Quand nous travaillons sur les morceaux, j’écoutais les parties que chacun était en train de jouer et ça me rappelait d’autres chansons ou groupes que j’associais avec nos titres. Je me souviens d’artistes comme les Rolling Stones, Funkadelic, Neil Young ou Mudhoney. Des fois j’écoutais ces groupes pour trouver un peu d’inspiration supplémentaire. Mais le plus souvent j’allais juste puiser dans la vibe que le groupe était en train de créer. A mon âge il y a tellement d’inspirations cumulées que c’est difficile de dire que quelque chose de spécifique a inspiré tel ou tel morceau.

Votre musique semble très attachée aux lieux où vous vivez. Tu peux vous imaginer faire de la musique ailleurs ?

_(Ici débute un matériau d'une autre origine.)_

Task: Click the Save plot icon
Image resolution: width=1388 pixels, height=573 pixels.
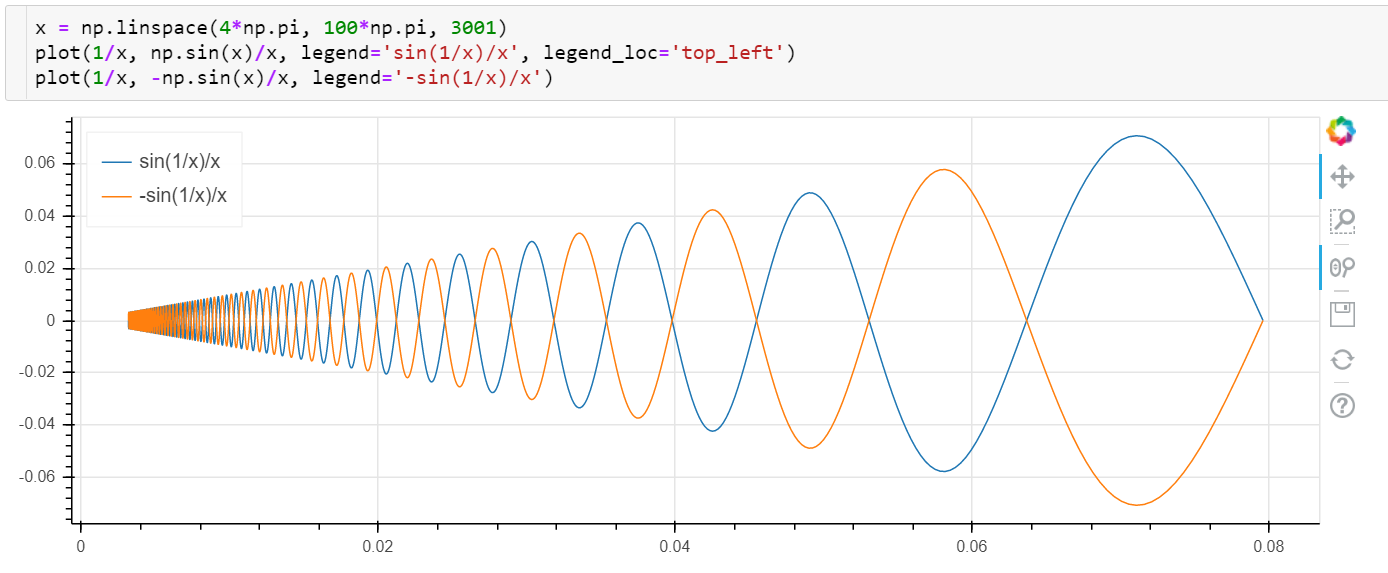Action: pyautogui.click(x=1342, y=314)
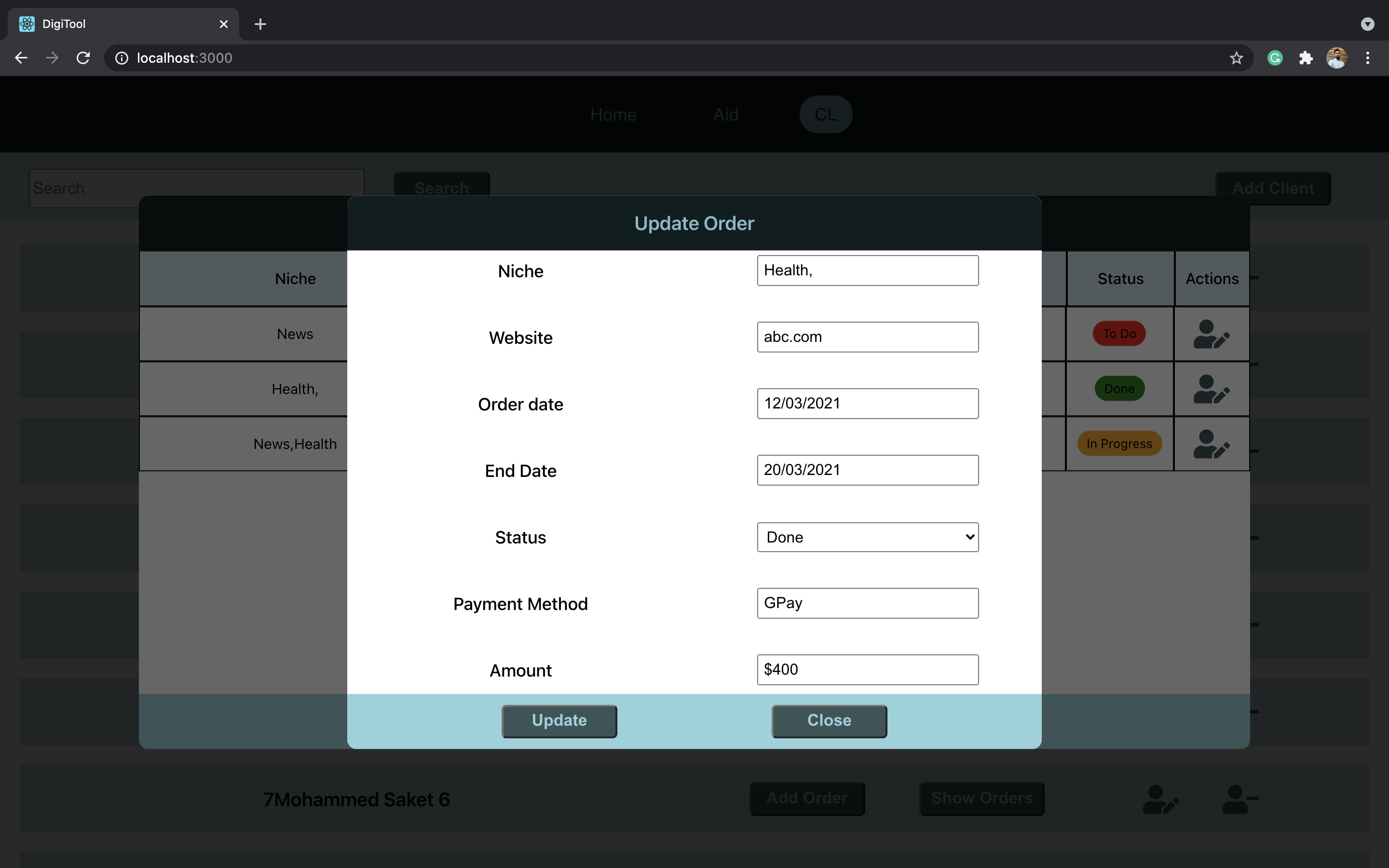Close the Update Order dialog
1389x868 pixels.
click(829, 720)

Nous avons enregistré notre musique et créer nos disque à San Francisco et Portland. On y retrouve surement des éléments qui viennent du fait que nous vivions là mais je ne pense pas que l’un d’entre nous pense qu’il y ait un seul lieu où nous pouvons créer notre musique. Nous avions parlé d’aller enregistrer dans d’autres lieux, même des endroits exotiques. Non pas parce que nous pensions que nous avions besoin d’espace pour définir notre musique mais parce que nous avions besoin de nous éloigner de nos vies quotidiennes pour mieux explorer notre musique. Je pense que c’est aussi pour ça que nos performances sur scène peuvent apporter une toute nouvelle dimension à nos chansons. Après avoir été en tournée pendant un moment, les morceaux deviennent des reflets de notre vie sur la route, de l’énergie du public et de l’excitation à être constamment en train de jouer. Je pense que notre meilleur album sera celui que nous enregistrerons au milieu ou à la fin d’une tournée.

Avec votre nouvel album, vous aviez la volonté de vous mettre à part de l’agitation de notre monde. Mais n’était-ce pas une façon d’être aussi à part dans l’industrie musicale ? 

Nous essayons de créer une musique intemporelle. J’espère que cela fait sens aujourd’hui et que ça continuera plus tard. Mais sûrement que sortir ce disque maintenant signifie aussi des challenges particuliers pour nous en tant que groupe. Partir en tournée nous permet de nous échapper de certaines réalités de ce monde mais en quittant nos bulles nous sommes aussi confrontés à d’autres réalités. Nous ne pouvons pas contrôler grand chose mise à part le fait de délivrer notre musique de la meilleure façon possible.

Est-ce que vous vous sentez en dehors du monde de la musique actuel ?

Je suis sûr que chacun dans  le groupe ont leur propre vision sur ce qui est à part ou non dans le monde de la musique. Moi je me sens suffisamment déconnecté pour que chaque nouveau groupe que je vois devienne une révélation. C’est ce qui est bien avec la musique : il y a toujours tant de découvertes à faire. Et j’espère vraiment que les gens trouveront une place pour nous dans leur monde musical.

Que répondrais-tu aux personnes qui pensent que le rock est mort ?

A chaque fois que j’entends que le rock est mort, je pense à cette citation de Pete Townsend : “ils disent que le rock est mort, longue vie au rock« . Nous sommes nombreux sur cette planète et le rock continuera à être apprécié par des millions de personnes pour les années à venir. Aux Etats-Unis le mouvement religieux Shakers a bien encore des membres 250 ans après sa création alors qu’il prône le célibat et interdit la reproduction. Le rock devrait donc bien avoir encore quelques siècles à vivre.